> **About this task**
Since only part of the material is needed, please repeat exactly the line that includes "Task: Open Robert Prevost's profile picture" and every line after it, up to the last.
Data supplied START
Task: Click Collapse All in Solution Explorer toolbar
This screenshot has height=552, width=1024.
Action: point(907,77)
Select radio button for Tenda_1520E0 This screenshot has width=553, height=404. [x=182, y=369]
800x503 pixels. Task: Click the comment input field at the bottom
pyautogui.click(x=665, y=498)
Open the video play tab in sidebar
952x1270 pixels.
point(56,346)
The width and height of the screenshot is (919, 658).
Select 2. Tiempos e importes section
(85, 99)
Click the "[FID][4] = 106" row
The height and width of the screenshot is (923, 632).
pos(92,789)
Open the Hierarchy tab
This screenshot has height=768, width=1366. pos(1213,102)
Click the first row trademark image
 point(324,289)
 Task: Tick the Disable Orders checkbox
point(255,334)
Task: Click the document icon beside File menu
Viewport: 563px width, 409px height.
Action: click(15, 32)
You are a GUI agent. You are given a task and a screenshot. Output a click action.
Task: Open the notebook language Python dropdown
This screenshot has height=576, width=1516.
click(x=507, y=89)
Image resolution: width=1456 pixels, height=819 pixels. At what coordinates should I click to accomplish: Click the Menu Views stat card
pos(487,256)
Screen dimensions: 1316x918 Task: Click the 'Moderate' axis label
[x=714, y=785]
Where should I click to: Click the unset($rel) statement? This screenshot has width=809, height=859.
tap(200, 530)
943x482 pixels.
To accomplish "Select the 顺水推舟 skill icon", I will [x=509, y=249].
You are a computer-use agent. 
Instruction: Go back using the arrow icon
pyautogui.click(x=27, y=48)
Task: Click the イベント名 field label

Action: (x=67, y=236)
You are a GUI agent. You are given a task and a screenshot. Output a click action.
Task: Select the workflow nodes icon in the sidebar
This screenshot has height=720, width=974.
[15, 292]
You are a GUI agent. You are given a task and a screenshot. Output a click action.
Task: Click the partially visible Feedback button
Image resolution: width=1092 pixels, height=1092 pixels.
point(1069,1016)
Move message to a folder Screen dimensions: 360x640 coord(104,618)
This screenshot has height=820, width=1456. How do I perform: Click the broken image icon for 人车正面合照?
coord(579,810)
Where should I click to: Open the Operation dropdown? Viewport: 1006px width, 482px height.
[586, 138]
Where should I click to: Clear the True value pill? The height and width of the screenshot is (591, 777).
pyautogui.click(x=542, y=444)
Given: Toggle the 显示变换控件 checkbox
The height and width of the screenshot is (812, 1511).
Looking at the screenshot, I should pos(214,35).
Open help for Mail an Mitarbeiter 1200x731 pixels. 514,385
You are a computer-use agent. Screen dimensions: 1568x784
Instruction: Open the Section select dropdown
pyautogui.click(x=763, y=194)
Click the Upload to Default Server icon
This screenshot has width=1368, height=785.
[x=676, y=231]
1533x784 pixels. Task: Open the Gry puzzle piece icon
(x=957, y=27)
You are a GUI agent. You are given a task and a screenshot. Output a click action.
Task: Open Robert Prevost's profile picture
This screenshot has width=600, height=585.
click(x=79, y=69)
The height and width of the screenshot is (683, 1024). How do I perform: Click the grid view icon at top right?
Data supplied END
> **Output below**
Task: Open Robert Prevost's profile picture
This screenshot has width=600, height=585.
click(x=79, y=69)
The height and width of the screenshot is (683, 1024). How do I perform: Click the grid view icon at top right?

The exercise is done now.